Час за часом они шли. Легко было потерять счет дням, тем более что Полина такой счет не вела. Псевдоитеративность была в меньшей степени псевдо, чем всегда. Подлинная итеративность, повторяемость.
Свон шла перед Варамом, плечи ее поникли, как у мима, изображающего отчаяние. Минуты тянулись, и каждая казалась десятью; это было экспоненциальное расширение времени, признак промедления. Но это означало, что и жить они будут в десять раз дольше. Варам искал, что бы такое сказать, чтобы не раздражать ее. Она что-то говорила Полине.
— В детстве я свистел, — сказал он и попробовал свистнуть. Губы казались гораздо толще, чем в молодости. Ах да, язык выше к нёбу. Хорошо. — Буду насвистывать симфонии, которые мне нравятся.

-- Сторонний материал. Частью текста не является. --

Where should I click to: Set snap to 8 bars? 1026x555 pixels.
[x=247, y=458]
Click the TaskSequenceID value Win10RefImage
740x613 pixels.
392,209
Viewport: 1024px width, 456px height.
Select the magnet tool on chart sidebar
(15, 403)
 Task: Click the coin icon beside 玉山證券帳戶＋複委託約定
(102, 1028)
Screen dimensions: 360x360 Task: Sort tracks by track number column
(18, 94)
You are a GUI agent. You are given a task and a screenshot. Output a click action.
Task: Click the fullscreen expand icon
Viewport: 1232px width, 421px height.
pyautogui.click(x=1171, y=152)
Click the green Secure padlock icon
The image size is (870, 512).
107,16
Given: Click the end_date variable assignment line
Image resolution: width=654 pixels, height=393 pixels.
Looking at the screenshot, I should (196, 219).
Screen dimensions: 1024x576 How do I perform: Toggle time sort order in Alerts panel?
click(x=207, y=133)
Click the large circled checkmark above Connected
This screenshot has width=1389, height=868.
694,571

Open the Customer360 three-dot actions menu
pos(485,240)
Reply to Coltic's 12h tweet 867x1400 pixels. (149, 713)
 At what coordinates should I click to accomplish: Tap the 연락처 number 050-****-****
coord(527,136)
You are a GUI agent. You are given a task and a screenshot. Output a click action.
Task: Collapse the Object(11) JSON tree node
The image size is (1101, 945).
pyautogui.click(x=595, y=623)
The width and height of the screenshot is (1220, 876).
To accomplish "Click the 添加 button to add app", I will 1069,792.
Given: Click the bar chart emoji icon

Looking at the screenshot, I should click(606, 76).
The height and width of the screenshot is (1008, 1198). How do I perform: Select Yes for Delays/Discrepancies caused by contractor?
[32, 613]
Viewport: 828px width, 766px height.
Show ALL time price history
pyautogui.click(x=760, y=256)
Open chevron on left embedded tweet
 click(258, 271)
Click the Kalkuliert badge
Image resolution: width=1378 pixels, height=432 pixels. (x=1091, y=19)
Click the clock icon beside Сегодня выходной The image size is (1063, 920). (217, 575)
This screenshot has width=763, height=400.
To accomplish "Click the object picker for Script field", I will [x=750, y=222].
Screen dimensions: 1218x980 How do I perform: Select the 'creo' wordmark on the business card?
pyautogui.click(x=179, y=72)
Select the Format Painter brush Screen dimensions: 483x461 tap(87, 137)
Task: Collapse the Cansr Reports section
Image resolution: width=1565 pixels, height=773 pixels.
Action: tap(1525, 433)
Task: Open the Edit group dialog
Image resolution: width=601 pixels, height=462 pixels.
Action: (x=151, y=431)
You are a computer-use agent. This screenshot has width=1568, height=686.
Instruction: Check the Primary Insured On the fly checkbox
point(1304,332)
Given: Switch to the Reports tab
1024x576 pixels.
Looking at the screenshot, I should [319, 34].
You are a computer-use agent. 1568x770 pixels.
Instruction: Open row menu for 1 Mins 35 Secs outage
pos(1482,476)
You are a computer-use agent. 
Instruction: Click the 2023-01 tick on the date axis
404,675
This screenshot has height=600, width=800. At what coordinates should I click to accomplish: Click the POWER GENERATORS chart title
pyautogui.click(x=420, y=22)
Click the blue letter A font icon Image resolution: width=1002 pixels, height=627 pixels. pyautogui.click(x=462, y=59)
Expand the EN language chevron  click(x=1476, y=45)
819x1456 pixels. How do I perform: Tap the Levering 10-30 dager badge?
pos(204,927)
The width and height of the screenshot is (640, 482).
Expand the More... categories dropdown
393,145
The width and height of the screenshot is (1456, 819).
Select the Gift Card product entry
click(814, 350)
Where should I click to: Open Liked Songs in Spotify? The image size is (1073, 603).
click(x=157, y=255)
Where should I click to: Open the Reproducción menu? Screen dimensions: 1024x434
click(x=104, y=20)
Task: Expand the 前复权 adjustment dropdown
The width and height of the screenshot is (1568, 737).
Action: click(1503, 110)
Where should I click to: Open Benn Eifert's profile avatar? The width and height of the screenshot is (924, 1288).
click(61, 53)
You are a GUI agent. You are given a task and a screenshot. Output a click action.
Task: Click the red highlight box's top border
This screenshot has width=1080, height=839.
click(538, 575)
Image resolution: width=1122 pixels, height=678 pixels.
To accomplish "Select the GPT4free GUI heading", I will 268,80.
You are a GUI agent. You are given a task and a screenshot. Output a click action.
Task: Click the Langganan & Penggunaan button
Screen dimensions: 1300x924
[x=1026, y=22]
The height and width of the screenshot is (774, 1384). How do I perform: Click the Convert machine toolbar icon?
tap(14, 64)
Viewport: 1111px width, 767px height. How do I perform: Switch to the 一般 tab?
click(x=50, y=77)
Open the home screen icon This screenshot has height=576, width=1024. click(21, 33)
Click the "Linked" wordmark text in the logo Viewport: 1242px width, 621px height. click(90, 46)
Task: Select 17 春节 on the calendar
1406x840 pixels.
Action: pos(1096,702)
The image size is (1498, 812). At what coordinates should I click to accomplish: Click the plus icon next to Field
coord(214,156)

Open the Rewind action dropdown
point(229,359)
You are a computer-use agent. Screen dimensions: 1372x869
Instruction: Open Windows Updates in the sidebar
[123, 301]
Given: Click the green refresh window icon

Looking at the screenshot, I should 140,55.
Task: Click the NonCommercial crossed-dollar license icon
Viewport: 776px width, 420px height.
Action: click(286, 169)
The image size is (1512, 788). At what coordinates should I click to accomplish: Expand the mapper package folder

— Свисти, — сказала Свон. — Я тоже умею.
— Правда?
— Да, я же говорила. Но сначала ты. Можешь Бетховена, которого мы слышали на концерте?
— Да. Но всего несколько тем.
— Давай.
В молодости Варама был период, когда он каждое утро начинал с «Героической», потрясающей Третьей симфонии, знаменовавшей новую эру в музыке и вообще в человеческой душе; Бетховен написал ее, когда узнал, что глохнет. Варам просвистел две ноты, с которых начиналась первая часть, а потом главную тему — в темпе, соответствующем ходьбе. Почему-то это оказалось совсем нетрудно. Насвистывая, он всякий момент сомневался, что помнит пассаж до конца, но неуклонно следовали новые ноты, и исполнение продолжалось — вполне удовлетворительное. Где-то в нем все это хранилось. Длинные, сложные темы этой последовательности гладко переходили одна в другую, подчиняясь безупречной логике мышления Бетховена. Последовательность слагали одна волнующая тема за другой. Большинство пассажей требовали контрапунктов и полифонии, и он переходил от одной оркестровой части к другой, руководствуясь тем, что казалось ему лейтмотивом. Но надо сказать, что даже при считанных неумело насвистываемых темах в туннеле было ощутимо величие музыки Бетховена. Трое солнцеходов вернулись, словно чтобы послушать. Закончив первую часть, Варам обнаружил, что остальные части приходят к нему так же легко, и в целом на исполнение всей симфонии у него ушло почти те же сорок минут, что у оркестра. Большие вариации финала были такими трогательными, что Вараму едва хватало дыхания для их исполнения.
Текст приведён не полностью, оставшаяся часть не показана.